* Problem requirements
When you reach the line that holds "This screenshot has height=1002, width=564.", start copying exactly and keep going through the final line of the data, leaving out pictures.

Saved data entries
■ ■ ■ ■ ■ ■ ■
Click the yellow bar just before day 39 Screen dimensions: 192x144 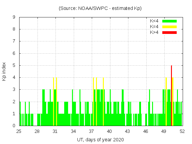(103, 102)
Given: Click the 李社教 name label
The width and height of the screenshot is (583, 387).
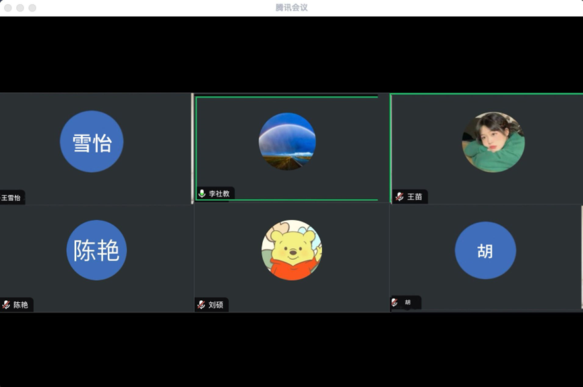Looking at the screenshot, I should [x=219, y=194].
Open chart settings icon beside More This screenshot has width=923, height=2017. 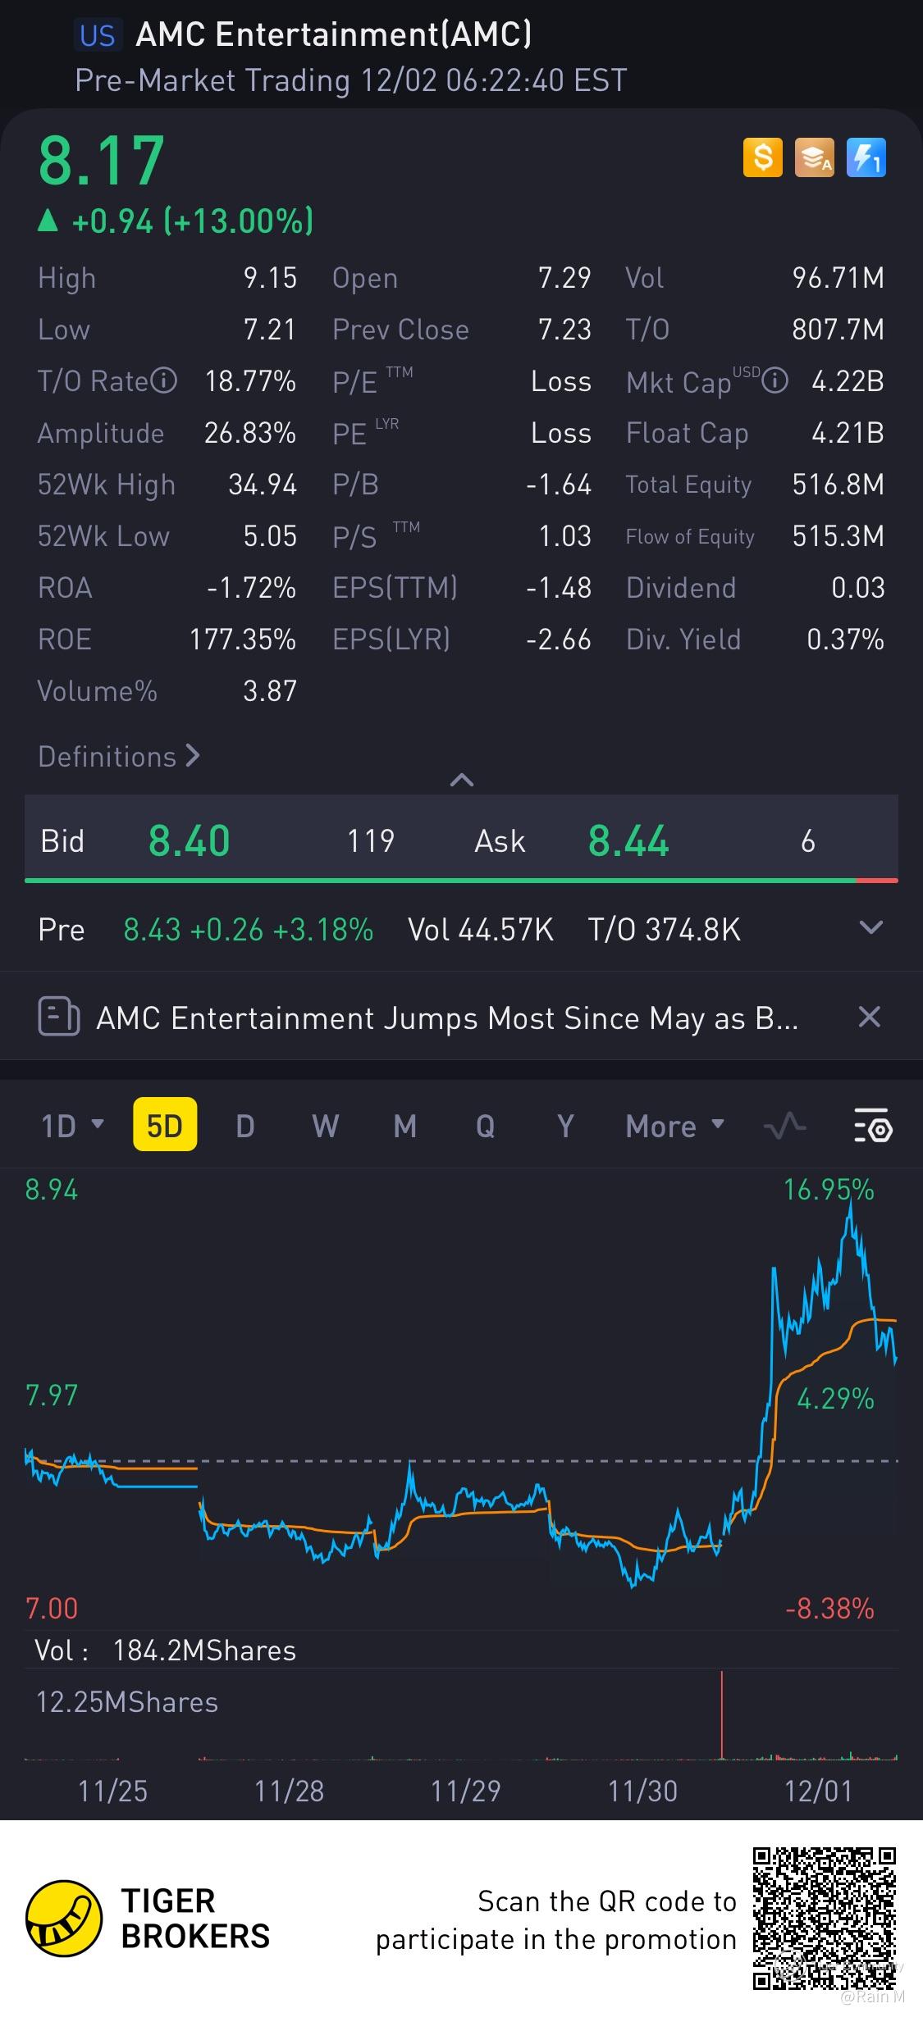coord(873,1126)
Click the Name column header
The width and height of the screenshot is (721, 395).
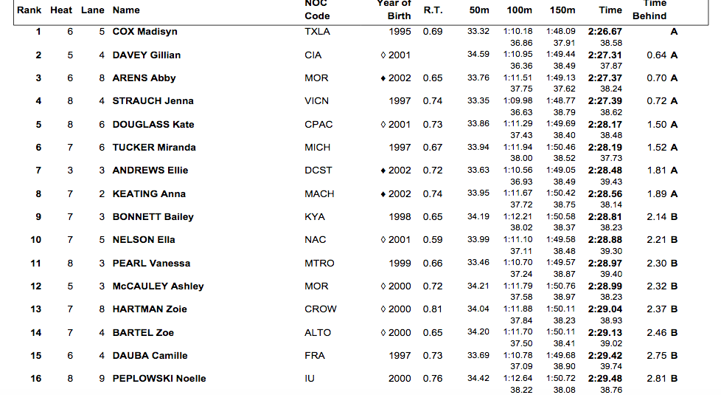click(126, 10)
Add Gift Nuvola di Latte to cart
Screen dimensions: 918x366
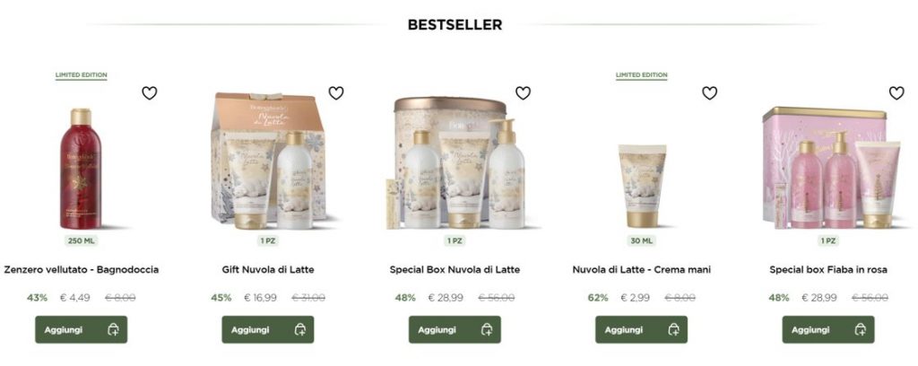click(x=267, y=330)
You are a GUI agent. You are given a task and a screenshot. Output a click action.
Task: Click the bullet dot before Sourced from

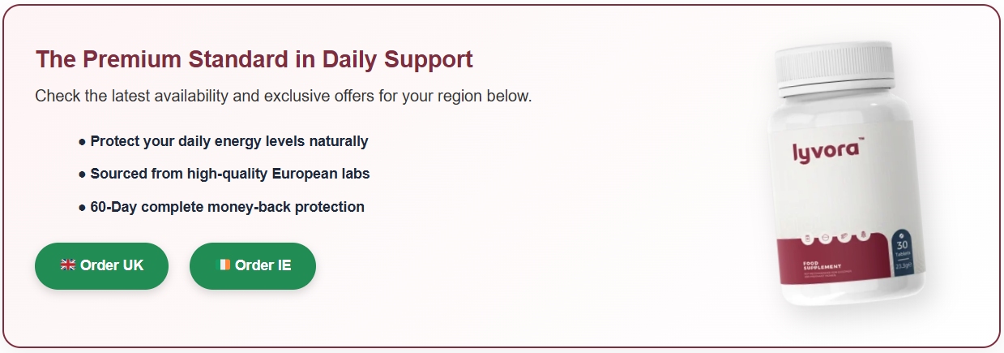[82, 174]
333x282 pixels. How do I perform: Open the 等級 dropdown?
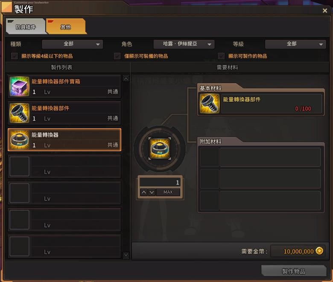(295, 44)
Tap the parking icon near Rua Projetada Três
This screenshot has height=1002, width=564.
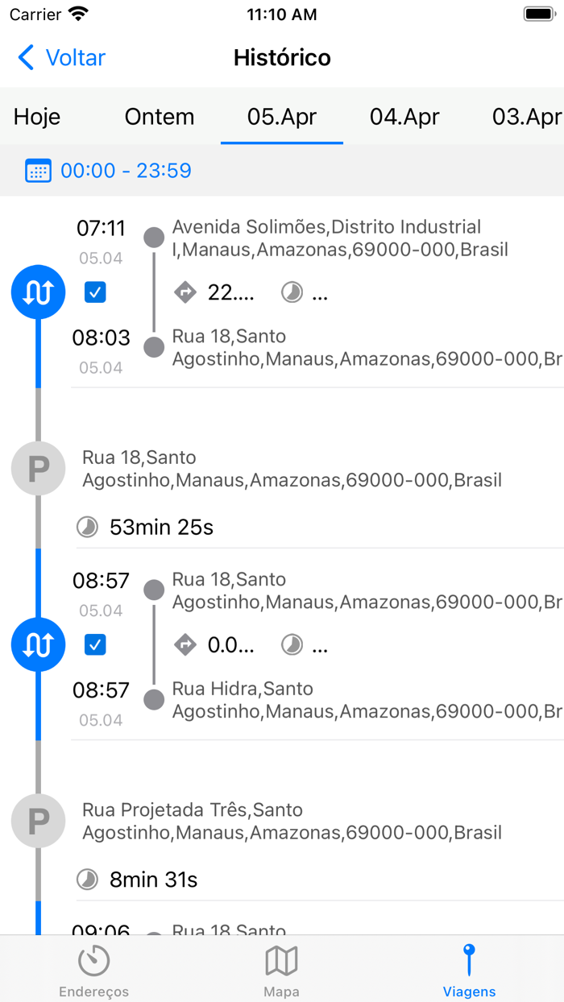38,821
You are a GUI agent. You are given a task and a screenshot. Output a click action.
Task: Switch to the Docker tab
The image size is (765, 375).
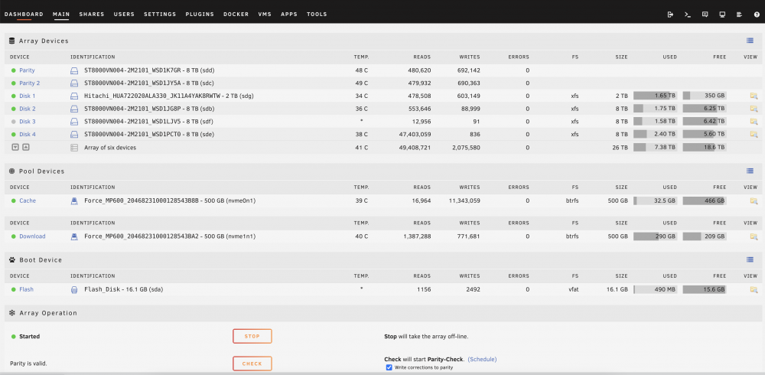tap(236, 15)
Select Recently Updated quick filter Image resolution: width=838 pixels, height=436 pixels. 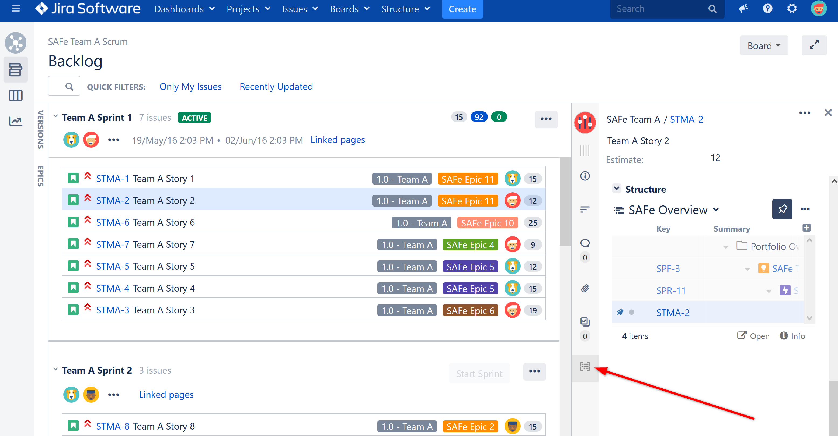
■ ■ ■ ■ ■ ■ ■
* Written answer
This screenshot has height=1002, width=564.
38,821
You are a GUI agent. You are given a task and a screenshot. Output a click action.
Task: Switch to the Docker tab
The image size is (765, 375).
tap(236, 15)
Select Recently Updated quick filter Image resolution: width=838 pixels, height=436 pixels. 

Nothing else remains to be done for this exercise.